I'm NC45 with pigmented lips and I'm thinking of getting Bare but I'm afraid it won't show up. I would like to see what some of the other colors look like on darker toned ladies if possible. TIA


----------



## melliquor (Jun 2, 2007)

I love Bare, Kissable, Ardor, Urgent & Lovey Dove.  I have bought backups for all of those.


----------



## Bey28 (Jun 2, 2007)

Quote:

   Originally Posted by *melliquor* 

 
_I love Bare, Kissable, Ardor, Urgent & Lovey Dove. I have bought backups for all of those._

 
what's your color in MAC and do you have pigmented lips? Also which of the slimshines give you a pink/peach nude look as opposed to the brown nude?


----------



## erica_1020 (Jun 5, 2007)

I'm NC45 and I just bought Most Wanted today I love it very natural with a hint of color and shine.  I also tried Prudeaux and liked it it was a berry color but had to but firespot so I didn't want to buy 2 lipsticks since I usually do Back2MAC and couldn't for these


----------



## melliquor (Jun 25, 2007)

Quote:

   Originally Posted by *Bey28* 

 
_what's your color in MAC and do you have pigmented lips?
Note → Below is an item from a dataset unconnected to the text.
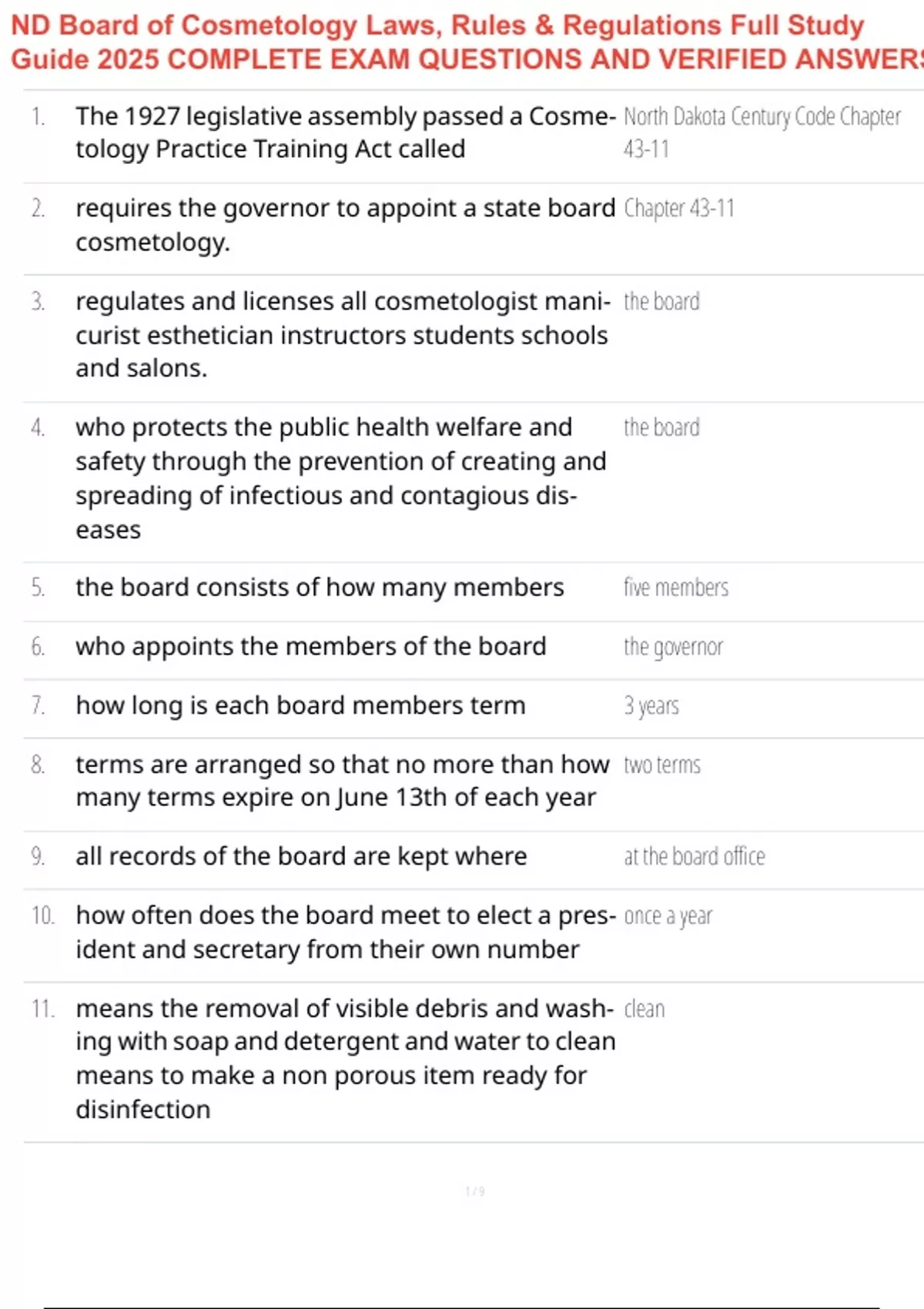
Task: Click the 'Chapter 43-11' answer text
Action: pos(679,209)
Also which of the slimshines give you a pink/peach nude look as opposed to the brown nude?_

 
I am around NW25.  I do have pigmented lips.  I hate it.  It is so hard to wear nude lippies for me but light pinks look awesome on me.  Bare, Long Stem Rose, and Funshine is a light pink to almost bare.  Funshine i can layer it lighter to a little darker.  One of my faves is Bare.  It is so lovely.  
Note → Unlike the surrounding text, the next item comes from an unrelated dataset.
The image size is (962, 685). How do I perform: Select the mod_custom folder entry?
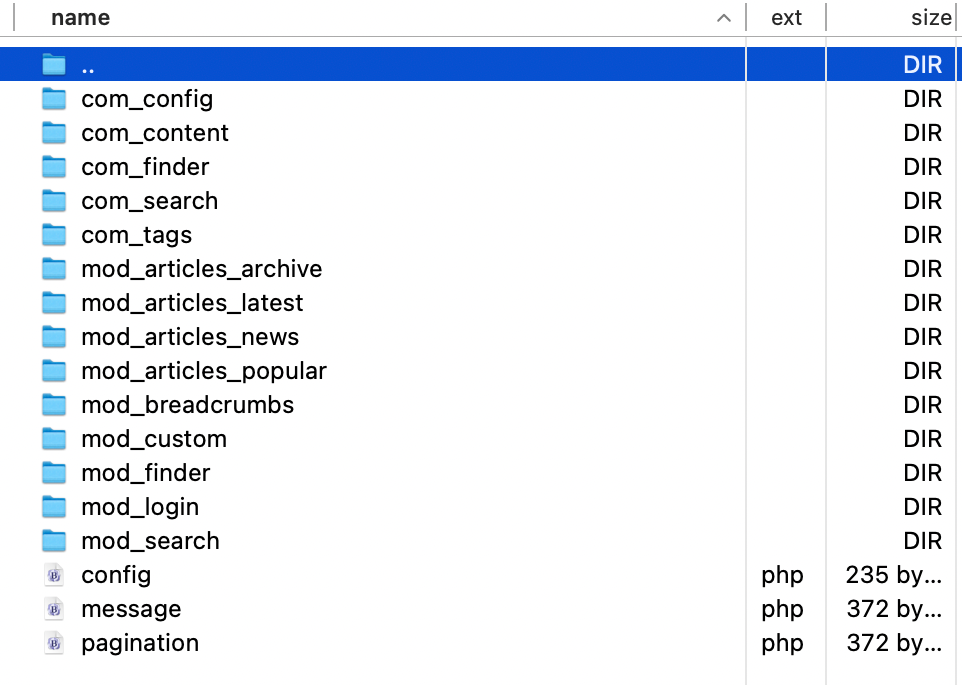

I have 10 colours and they all give me pink to red lips.  I don't wear any brown lippies.  Doesn't suit the colour of my lips.

The ones i have are Bare, Funshine, Long Stem Rose, Kissable (Hot Pink), Pink D Lush (Bright Pink), Pleasing (Looks purple but on me a bright bubblegum pink AWESOME), Urgent (Red), Ardor (Coral!  I love this colour), Lovey Dove (Redish Pink), & Gaily (For me, a natural Red Pink hue to my lips).


----------